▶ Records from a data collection

--------------------------------------------------

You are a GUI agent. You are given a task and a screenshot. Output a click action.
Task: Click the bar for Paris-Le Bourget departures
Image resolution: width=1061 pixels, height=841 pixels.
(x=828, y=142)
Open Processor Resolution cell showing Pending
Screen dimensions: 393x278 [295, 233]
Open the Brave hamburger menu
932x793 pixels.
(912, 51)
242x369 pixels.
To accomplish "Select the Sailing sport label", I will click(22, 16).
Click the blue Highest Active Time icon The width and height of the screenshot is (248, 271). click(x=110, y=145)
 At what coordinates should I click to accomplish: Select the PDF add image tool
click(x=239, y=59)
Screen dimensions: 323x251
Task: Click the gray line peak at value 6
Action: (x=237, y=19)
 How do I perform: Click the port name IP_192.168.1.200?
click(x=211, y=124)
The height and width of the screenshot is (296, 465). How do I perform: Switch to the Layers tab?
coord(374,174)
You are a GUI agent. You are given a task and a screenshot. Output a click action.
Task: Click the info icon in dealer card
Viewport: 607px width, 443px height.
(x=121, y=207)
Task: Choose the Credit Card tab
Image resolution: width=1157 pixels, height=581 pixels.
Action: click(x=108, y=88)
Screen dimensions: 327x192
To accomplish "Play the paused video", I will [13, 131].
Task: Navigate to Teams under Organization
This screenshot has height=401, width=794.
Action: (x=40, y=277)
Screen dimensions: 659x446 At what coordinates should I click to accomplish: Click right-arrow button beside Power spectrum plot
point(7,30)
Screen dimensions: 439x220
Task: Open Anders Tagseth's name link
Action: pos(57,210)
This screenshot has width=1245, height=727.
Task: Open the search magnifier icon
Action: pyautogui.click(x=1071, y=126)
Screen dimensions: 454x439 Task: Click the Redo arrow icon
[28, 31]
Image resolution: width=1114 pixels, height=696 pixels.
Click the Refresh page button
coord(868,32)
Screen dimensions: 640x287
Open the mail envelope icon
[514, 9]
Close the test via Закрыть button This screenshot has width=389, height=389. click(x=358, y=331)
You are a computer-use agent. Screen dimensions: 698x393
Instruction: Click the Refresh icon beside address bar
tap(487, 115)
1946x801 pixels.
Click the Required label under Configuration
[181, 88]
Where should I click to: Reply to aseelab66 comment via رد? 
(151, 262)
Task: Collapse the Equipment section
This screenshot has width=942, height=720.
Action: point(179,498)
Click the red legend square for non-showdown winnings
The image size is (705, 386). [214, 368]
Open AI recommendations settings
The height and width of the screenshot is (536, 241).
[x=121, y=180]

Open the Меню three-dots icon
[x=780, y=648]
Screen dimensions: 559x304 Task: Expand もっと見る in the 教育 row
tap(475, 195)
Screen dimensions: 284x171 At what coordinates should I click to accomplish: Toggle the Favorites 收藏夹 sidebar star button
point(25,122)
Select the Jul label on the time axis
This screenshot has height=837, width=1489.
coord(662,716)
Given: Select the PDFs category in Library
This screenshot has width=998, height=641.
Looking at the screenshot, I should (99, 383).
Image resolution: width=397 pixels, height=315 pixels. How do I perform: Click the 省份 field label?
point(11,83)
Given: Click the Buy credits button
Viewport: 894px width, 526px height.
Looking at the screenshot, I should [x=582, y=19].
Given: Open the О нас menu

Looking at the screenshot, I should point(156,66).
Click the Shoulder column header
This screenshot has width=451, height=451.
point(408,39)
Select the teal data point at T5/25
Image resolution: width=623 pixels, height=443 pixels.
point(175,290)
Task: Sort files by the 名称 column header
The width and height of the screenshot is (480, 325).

--------------------------------------------------

▶ Assignment
Copy from the entries above each line in which the string "header" can be found.

▶ Problem solution
Click the Shoulder column header
Task: Sort files by the 名称 column header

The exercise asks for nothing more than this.